Geoffrey of Monmouth (Latin Galfridus Monemutensis, d. c. 1155) was a writer and cleric best known for his Historia Regum Britanniae ("History of the Kings of Britain"), an imaginative and often fanciful account of the kings of Britain from its foundation by Brutus, great-grandson of the Trojan hero Aeneas, the legendary ancestor of the Romans, to Cadwaladr, a 7th century king of the Welsh kingdom of Gwynedd, and including an early and influential account of the reign of King Arthur.
Judging by his name, Geoffrey was born, or at least brought up, in Monmouthshire in south Wales. Later tradition names his father as Arthur. His signature appears on six charters connected with religious foundations in the Oxford area dated between 1129 and 1151, two of which bear the title magister (master, teacher). He may have been an Augustinian canon of the secular college of St. George's, where Archdeacon Walter was Provost, during much of this time. It was during his time at Oxford he produced his literary work.
In 1151 he became Bishop Elect of St. Asaph in north Wales. He was ordained as a priest in February 1152, and was consecrated by Archbishop Theobald at Lambeth a week later. He was one of the bishops who witnessed the 1153 Treaty of Westminster between King Stephen and Henry Fitz-Empress. He died, according to the Welsh Chronicles, in 1155, apparently never having visited his diocese.
Geoffrey's first work was apparently the Prophetiae Merlini ("Prophesies of Merlin"), which he claimed to have translated into Latin at the request of Alexander, Bishop of Lincoln. These prophesies, and the dedication to Bishop Alexander, were later incorporated into a longer work, the Historia Regum Britanniae, which he finished c. 1136.
The Historia also claims to be a translation, from "a certain very ancient book in the British language" given to Geoffrey by Walter, Archdeacon of Oxford, but few scholars take this seriously, or at least at face value. Geoffrey probably drew on Welsh sources now lost, but much of his material can be identifiably traced to Latin sources such as Gildas, Bede and the 9th century Historia Brittonum. Several Middle Welsh versions of the Historia exist, but all are later than Geoffrey and are considered translations or adaptations of his work.
The Historia begins with the foundation of Britain by the Trojan exile Brutus, takes in the earliest known source of Shakespeare's story of King Lear and his three daughters, the sack of Rome by Belinus and Brennius (based on the historical sack of Rome by a Gaul named Brennus in 390 BC), garbled accounts of the Roman invasions by Julius Caesar and Claudius and the Carausian Revolt, the departure of the Romans, the rise of Vortigern and the coming of the Saxons. The reign of Arthur is related in detail, almost taking over the work, which concludes with the decline of the Britons and the final victory of the Saxons. As history it is virtually worthless, but does contain surprising nuggets of truth. For example, he tells of how a Roman legion was decapitated at London, their heads thrown into a river called the Gallobroc: in the 1860s a large number of human skulls, and almost no other bones, were found in the river Walbrook in London in excavations led by General Augustus Pitt-Rivers.
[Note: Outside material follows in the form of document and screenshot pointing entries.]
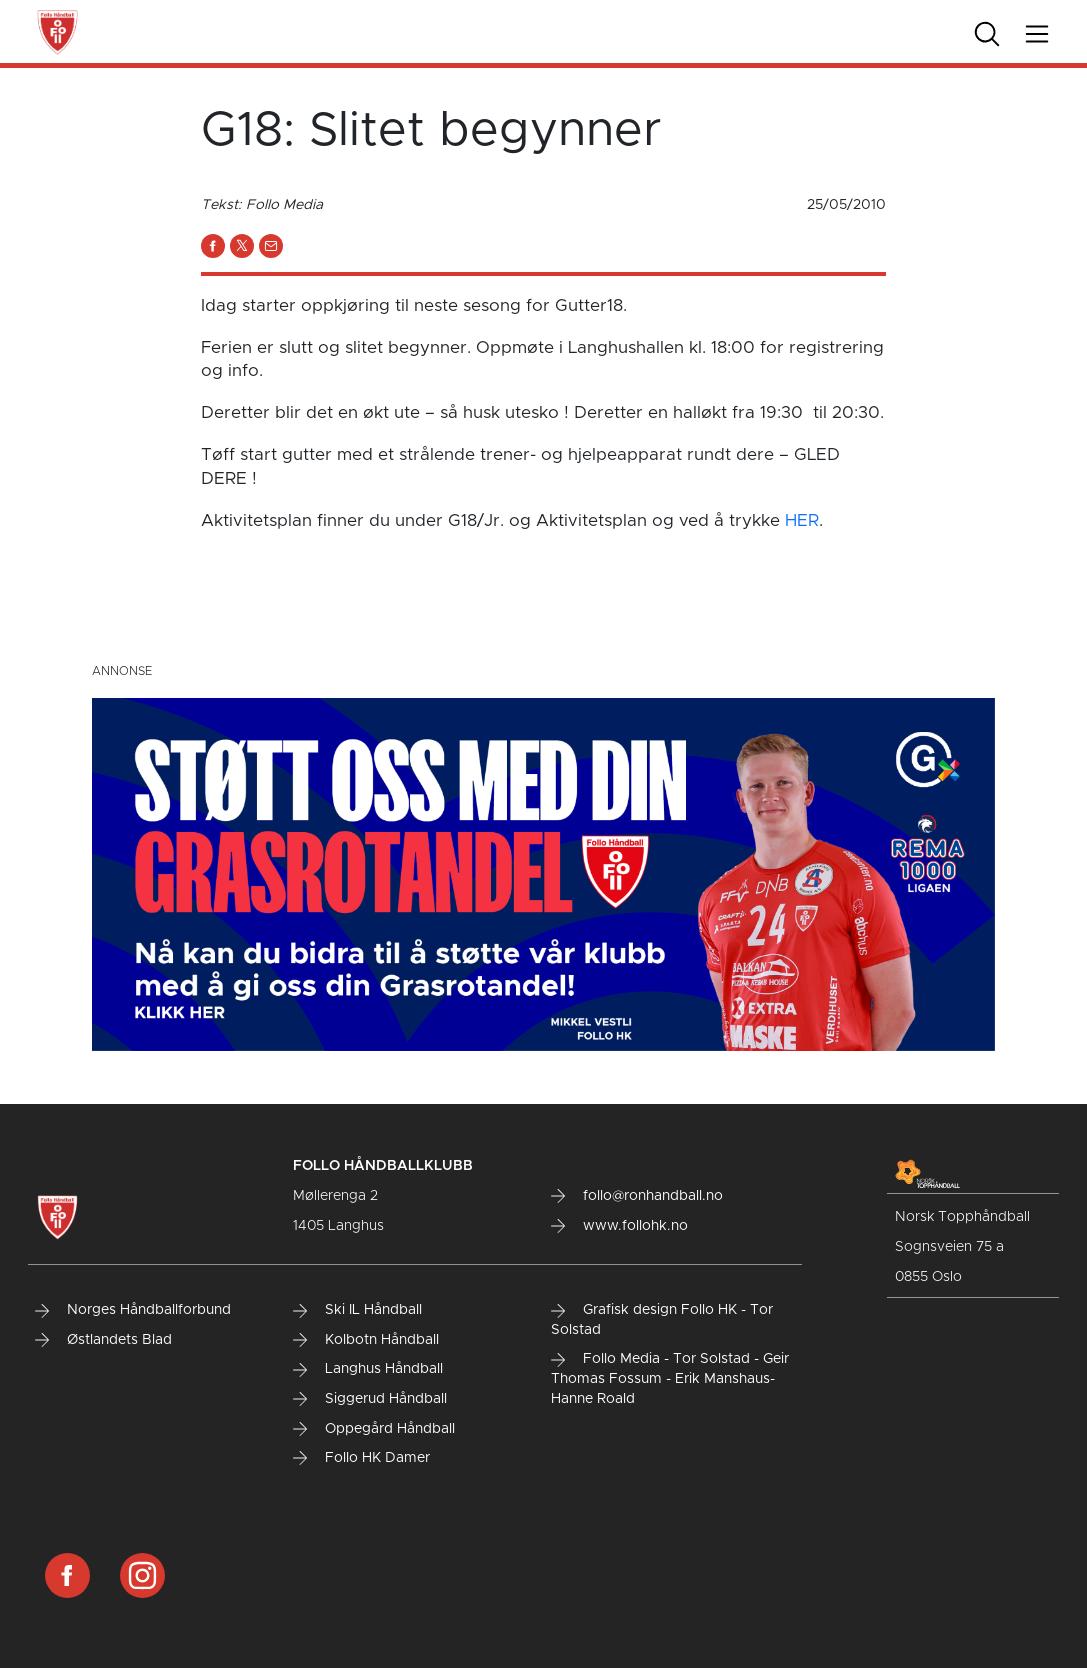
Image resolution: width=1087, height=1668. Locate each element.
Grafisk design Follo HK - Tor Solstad (662, 1320)
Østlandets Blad (103, 1340)
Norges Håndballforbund (133, 1310)
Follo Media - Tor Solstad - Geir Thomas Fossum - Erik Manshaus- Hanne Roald (670, 1378)
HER (802, 520)
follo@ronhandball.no (637, 1196)
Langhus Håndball (368, 1369)
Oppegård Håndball (374, 1429)
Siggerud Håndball (370, 1399)
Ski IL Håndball (357, 1310)
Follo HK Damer (361, 1458)
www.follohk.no (619, 1226)
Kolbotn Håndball (366, 1340)
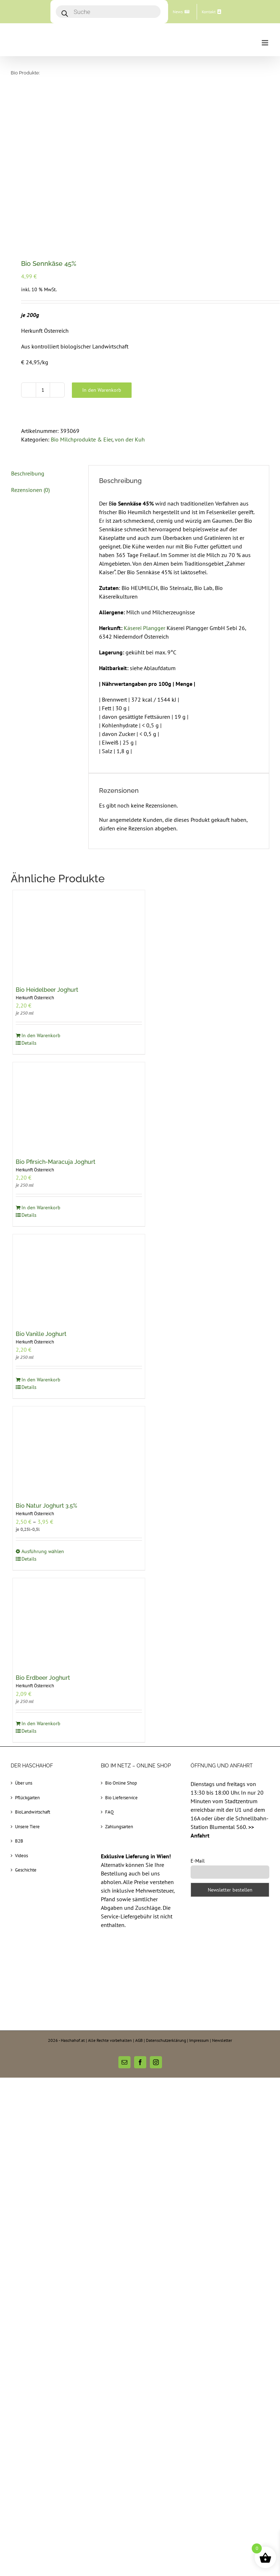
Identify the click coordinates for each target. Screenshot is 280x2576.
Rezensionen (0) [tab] (30, 489)
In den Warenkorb (101, 390)
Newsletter (222, 2040)
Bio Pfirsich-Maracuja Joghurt (55, 1161)
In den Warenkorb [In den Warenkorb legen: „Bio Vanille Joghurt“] (40, 1379)
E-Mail (198, 1861)
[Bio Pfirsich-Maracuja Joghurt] (79, 1106)
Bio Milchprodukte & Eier (81, 439)
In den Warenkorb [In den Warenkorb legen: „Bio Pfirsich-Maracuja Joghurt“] (40, 1207)
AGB (139, 2040)
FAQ (109, 1812)
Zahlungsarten (119, 1827)
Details (28, 1043)
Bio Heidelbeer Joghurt (47, 989)
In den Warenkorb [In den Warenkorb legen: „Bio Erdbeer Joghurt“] (40, 1723)
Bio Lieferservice (121, 1798)
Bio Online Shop (121, 1783)
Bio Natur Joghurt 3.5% (46, 1505)
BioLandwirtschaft (32, 1812)
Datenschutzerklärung (166, 2040)
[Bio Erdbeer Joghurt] (79, 1622)
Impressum (199, 2040)
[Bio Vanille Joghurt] (79, 1278)
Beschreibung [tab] (27, 473)
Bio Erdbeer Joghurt (43, 1677)
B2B (19, 1841)
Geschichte (25, 1870)
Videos (21, 1856)
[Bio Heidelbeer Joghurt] (79, 934)
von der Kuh (130, 439)
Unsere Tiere (27, 1827)
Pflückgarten (27, 1798)
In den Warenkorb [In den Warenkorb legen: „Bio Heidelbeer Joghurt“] (40, 1035)
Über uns (23, 1783)
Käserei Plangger (145, 627)
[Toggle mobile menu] (265, 43)
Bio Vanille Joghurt (41, 1334)
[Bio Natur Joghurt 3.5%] (79, 1450)
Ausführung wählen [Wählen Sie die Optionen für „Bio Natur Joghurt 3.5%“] (42, 1551)
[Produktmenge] (43, 390)
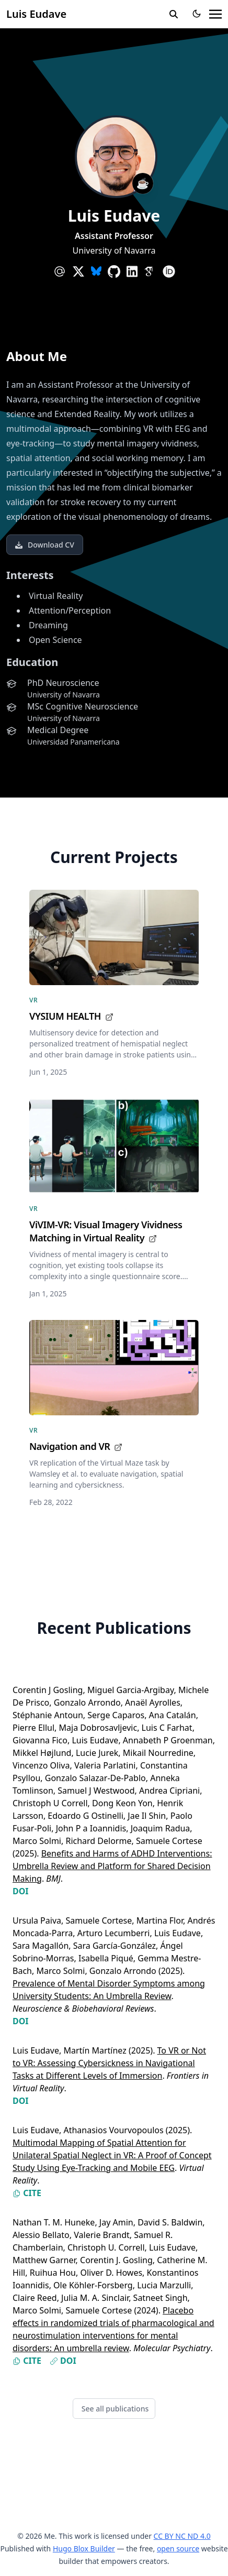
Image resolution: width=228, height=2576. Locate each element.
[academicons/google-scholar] (150, 271)
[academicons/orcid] (169, 271)
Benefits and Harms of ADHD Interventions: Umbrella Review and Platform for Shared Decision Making (112, 1866)
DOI (21, 1891)
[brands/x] (78, 271)
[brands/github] (114, 271)
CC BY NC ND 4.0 (182, 2536)
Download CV (44, 545)
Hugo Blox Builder (84, 2548)
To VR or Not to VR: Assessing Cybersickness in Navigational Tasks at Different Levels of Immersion (109, 2063)
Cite (27, 2193)
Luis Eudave (36, 14)
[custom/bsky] (96, 271)
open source (178, 2548)
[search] (173, 14)
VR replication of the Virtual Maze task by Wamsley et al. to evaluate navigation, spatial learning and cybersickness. (106, 1474)
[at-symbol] (59, 271)
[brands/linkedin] (132, 271)
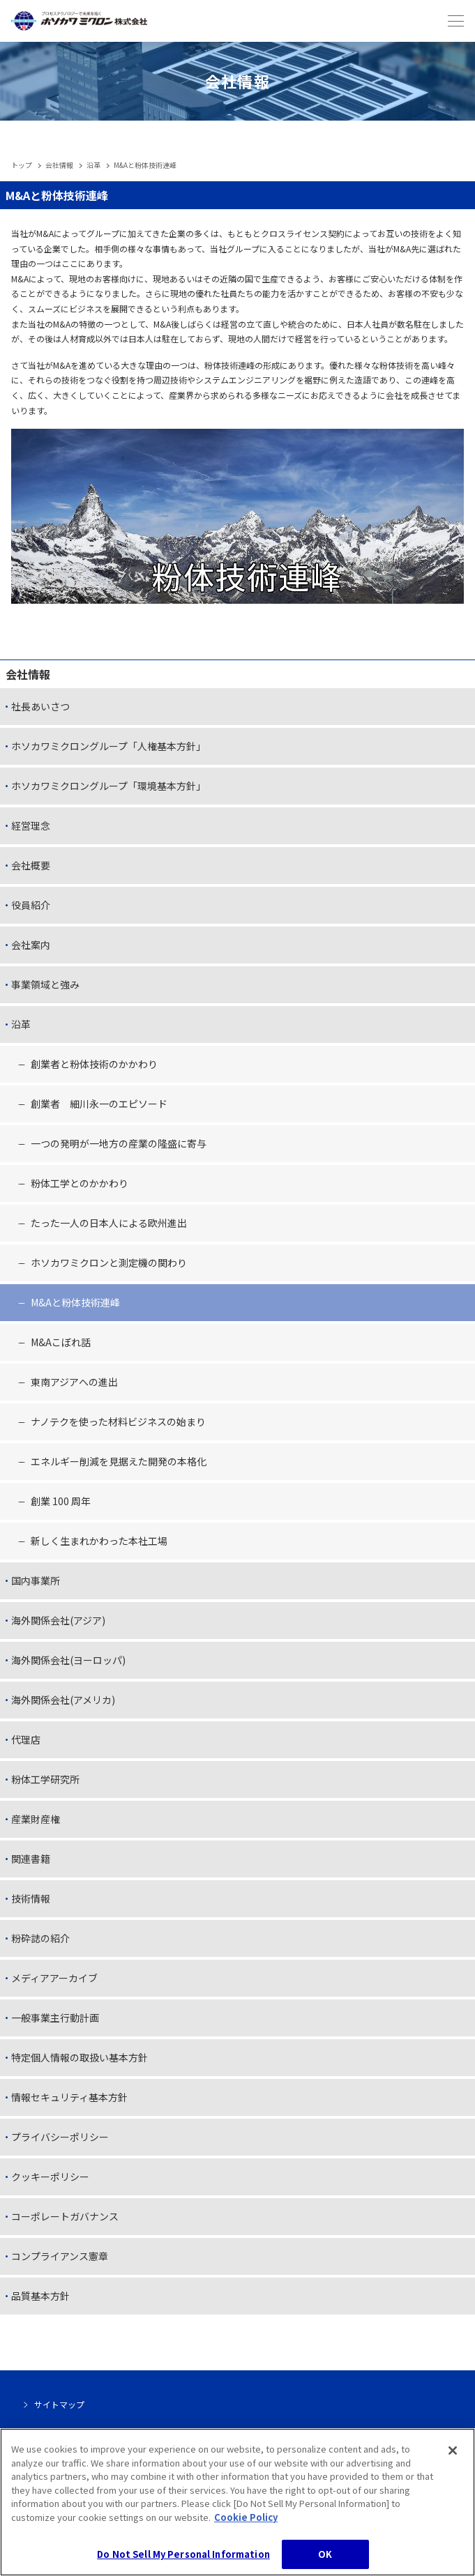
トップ (21, 165)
In c. 1148 Geoffrey wrote a third work, the Vita Merlini ("Life of Merlin"), written in Latin verse.
More than 200 manuscripts of the Historia Regum Britanniae are known, making it the medieval equivalent of a bestseller. The earliest comments on it are critical. William of Newburgh wrote c. 1190 that "whatever Geoffrey has written, subsequent to Vortigern, either of Arthur, or his successors, or predecessors, is a fiction, invented either by himself or by others, and promulgated either through an unchecked propensity to falsehood, or a desire to please the Britons".[1] Giraldus Cambrensis wrote c. 1191 of a man possessed by demons:
"If the evil spirits oppressed him too much, the Gospel of St. John was placed on his bosom, when, like birds, they immediately vanished; but when that book was removed, and the History of the Britons, by Geoffrey Arthur, was substituted in its place, they instantly reappeared in greater numbers, and remained a longer time than usual on his body and on the book."[2]
Despite these damning verdicts, Geoffrey's work was extremely influential in the medieval and Renaissance periods, as both a historical and a literary work. It was translated into Norman French verse by Wace (the Roman de Brut) in 1155; into Middle English verse by Layamon (the Brut) in the early 13th century; and into three different Welsh prose versions by the end of the 13th century. The Arthurian section undoubtedly influenced the development of Arthurian literature on the continent, including the Lais of Marie de France and the romances of Chrétien de Troyes.